Bulk Downloading Data using v3 API using Python

ameya · September 25, 2023, 9:31pm

This page is no longer being updated

For the latest updates and information, please refer to our new Dewey documentation page at docs.deweydata.io

The information for this page can be found on this page:

Bulk API

Here are some examples on how to bulk download a data product using Python.

1. Create API Key

In the system, click Connections → Add Connection to create your API key.

As the message says, please make a copy of your API key and store it somewhere. Also, please hit the Save button before use.

2. Get a product path

Choose your product and Get / Subscribe → Connect to API then you can get API endpoint (product path). Make a copy of it.

3. Call the API

Example 1 - Download first page of files (up to 1000 files)
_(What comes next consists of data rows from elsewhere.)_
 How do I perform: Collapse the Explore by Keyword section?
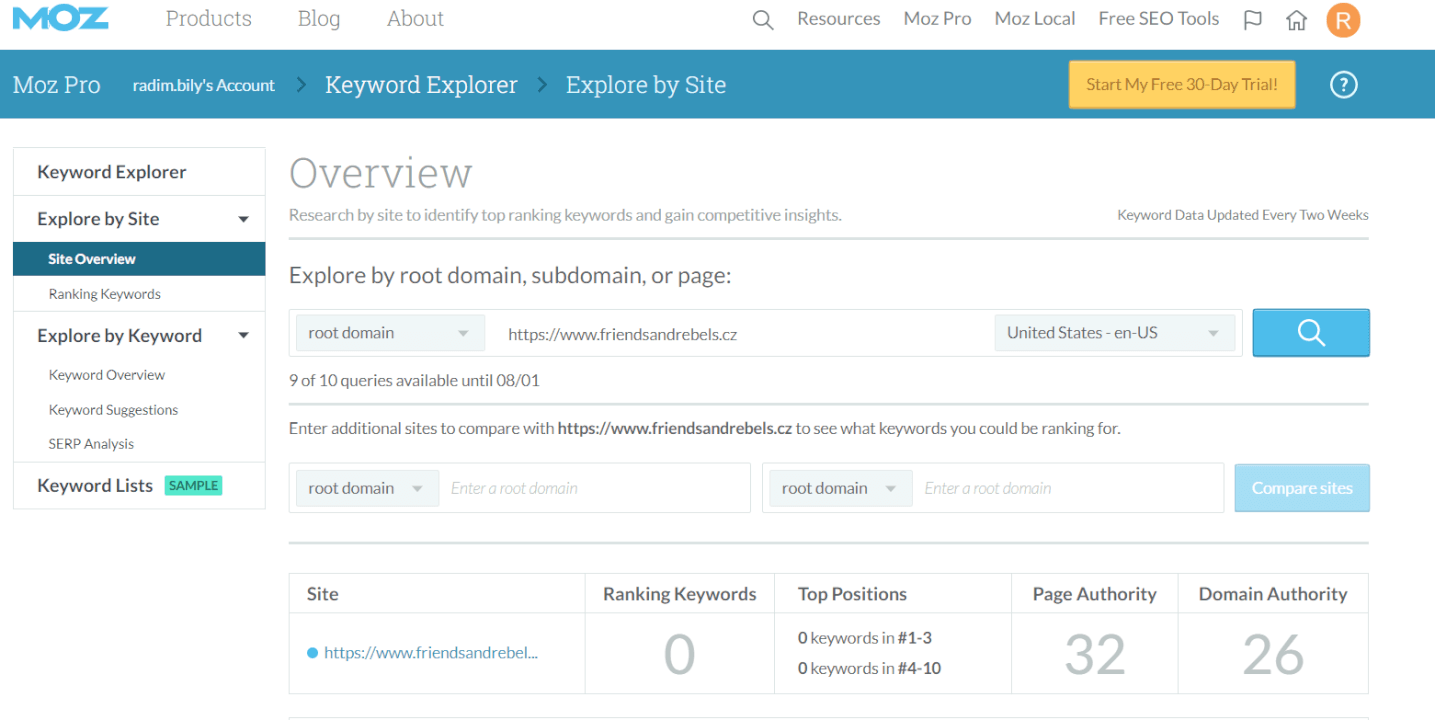point(243,336)
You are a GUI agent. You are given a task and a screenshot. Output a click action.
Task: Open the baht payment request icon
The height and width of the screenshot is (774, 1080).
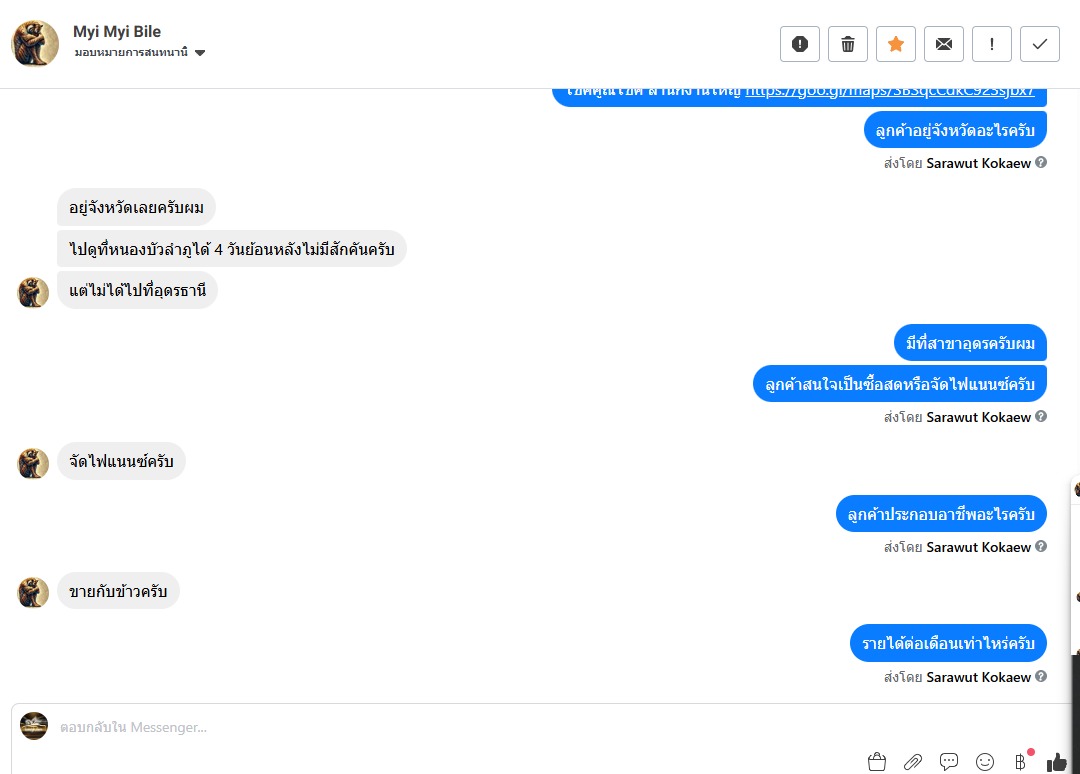tap(1021, 762)
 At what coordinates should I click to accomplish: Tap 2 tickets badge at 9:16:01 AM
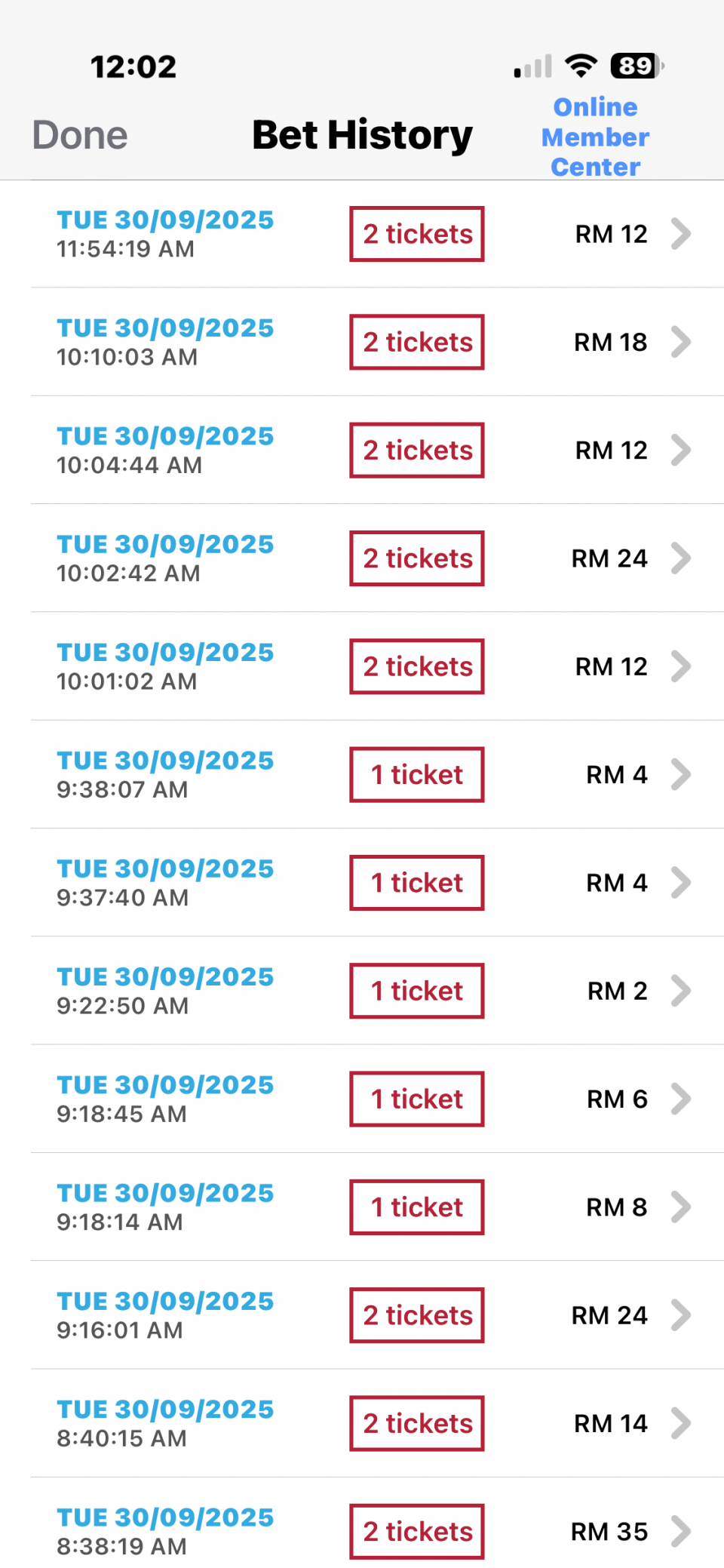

# import requests library to call API endpoint
import requests

# set key and API endpoint variables
API_KEY = <key generated by step 1>
PRODUCT_API_PATH = <URL generated by step 2>

# get results from API endpoint, using API key for authentication
results = requests.get(url=PRODUCT_API_PATH,
                       params={'page': 1}, # only getting 1st page of results
                       headers={'X-API-KEY': API_KEY,
                                'accept': 'application/json'
                               })

# loop through download links and save to your computer
for i, link_data in enumerate(results.json()["download_links"]):
    print(f"Downloading file {i}...")
    data = requests.get(link_data["link"])
    open(link_data["file_name"], 'wb').write(data.content)

Example 2 - Download all files

Filtering Parameters:
page: Page number (API will return maximum of 1000 files per page), defaulted to 1.

# import requests library to call API endpoint
import requests

# set key and API endpoint variables
API_KEY = <key generated by step 1>
PRODUCT_API_PATH = <URL generated by step 2>

# loop through all API result pages, keeping track of number of downloaded files
page = 1
download_count = 0
while True:
    # get results from API endpoint, using API key for authentication, for a specific page
    results = requests.get(url=PRODUCT_API_PATH,
                           params={'page': page},
                           headers={'X-API-KEY': API_KEY,
                                    'accept': 'application/json'
                                   })
    response_json = results.json()

    # for each result page, loop through download links and save to your computer
    for link_data in response_json['download_links']:
        print(f"Downloading file {link_data['file_name']}...")
        data = requests.get(link_data['link'])
        with open(link_data['file_name'], 'wb') as file:
            file.write(data.content)
        download_count += 1

    # only continue if there are more result pages to process
    total_pages = response_json['total_pages']
    if page >= total_pages:
        break
    page += 1

print(f"Successfully downloaded {download_count} files.")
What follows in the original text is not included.